Comme vous, chers collègues du groupe La France insoumise, nous sommes mobilisés sur ces sujets. Nous pensons que la loi peut évoluer afin de permettre à ceux qui sentent que leur mort est imminente de choisir, notamment leur façon de mourir, sans souffrir et dans la dignité. Il y va de la liberté de tout un chacun de disposer de son propre corps, tout en garantissant une décision du patient éclairée et encadrée et en préservant la liberté de conscience du personnel médical.
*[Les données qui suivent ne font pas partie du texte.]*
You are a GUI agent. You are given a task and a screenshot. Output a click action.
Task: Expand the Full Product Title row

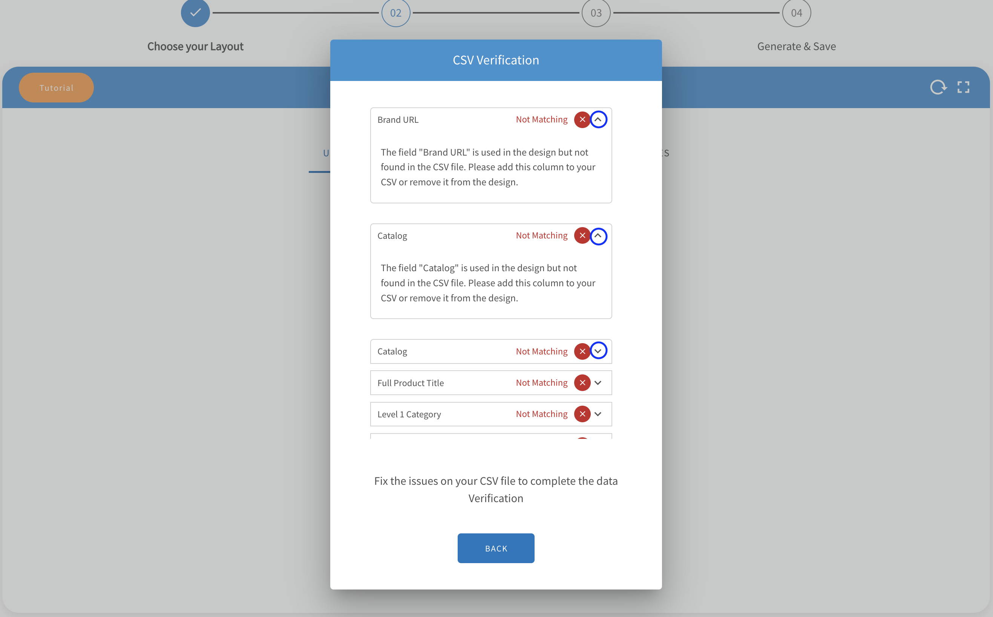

Mes chers collègues, le sujet est suffisamment grave pour mériter une réflexion plus longue et plus approfondie, dans le cadre d'un débat à la hauteur de l'enjeu, un débat qui ne peut se tenir maintenant et dans un format si réduit. Non, monsieur Corbière, nous n'avons pas peur de regarder la mort en face. Acceptez simplement que certaines décisions méritent le temps de la réflexion, de l'analyse et de la discussion. Il faut faire en sorte que citoyens, patients et médecins soient entendus et respectés.

Soyez certains, chers collègues, que nous serons présents, une fois ce temps écoulé, pour débattre avec vous, ici même, des évolutions législatives nécessaires au respect d'une fin de vie digne, portant sur la mort ce regard tranquille cher à Jaurès. Pour ces raisons, j'appelle au renvoi en commission de la proposition de loi.